Problem to work on => Working through the data below, reproduce word for word the line with "Click help icon next to VM Template Name" and every line after it, both ends included, and omit the pictures.

*** Opening of Source information ***

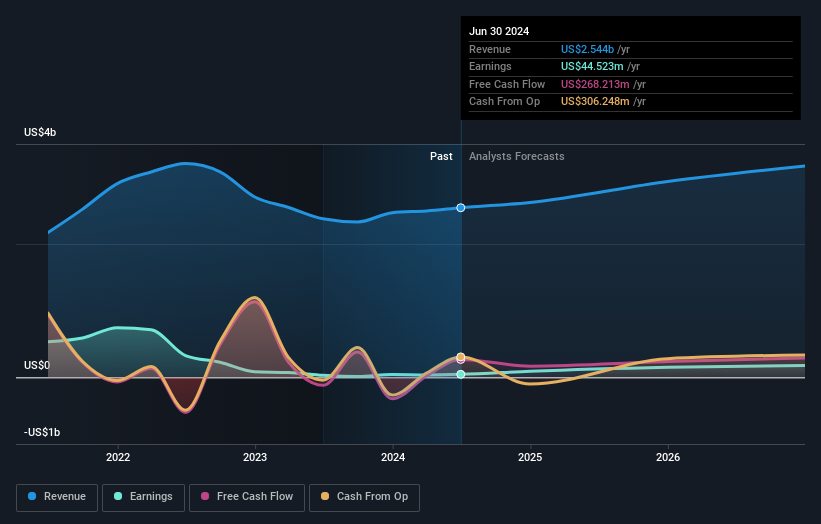Toggle the Revenue legend button
The height and width of the screenshot is (524, 821).
(57, 497)
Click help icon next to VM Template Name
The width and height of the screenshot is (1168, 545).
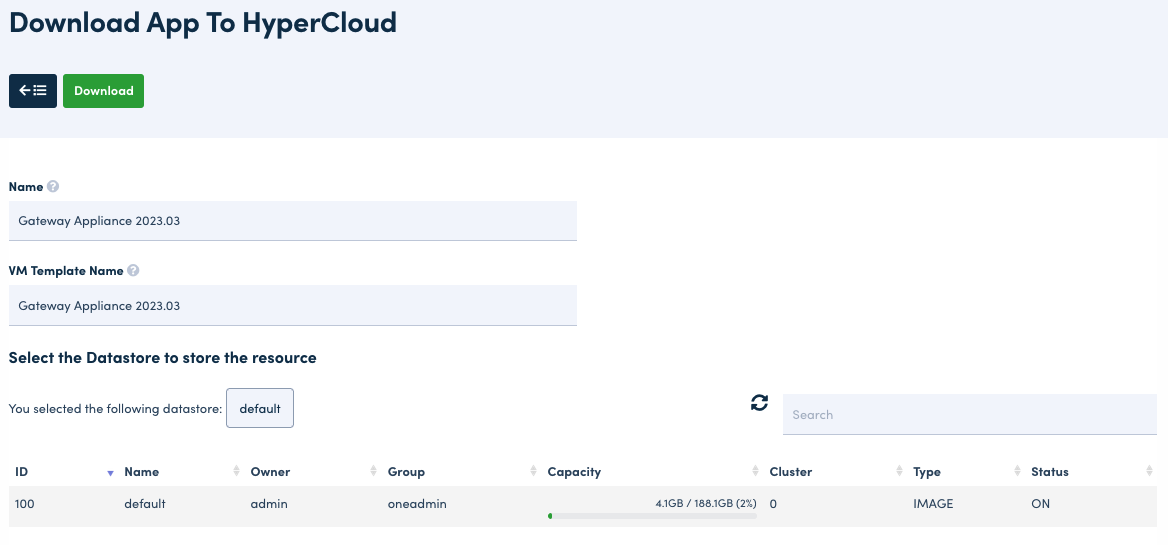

*** Close of Source information ***

Solution to this task =>
Click help icon next to VM Template Name
The width and height of the screenshot is (1168, 545).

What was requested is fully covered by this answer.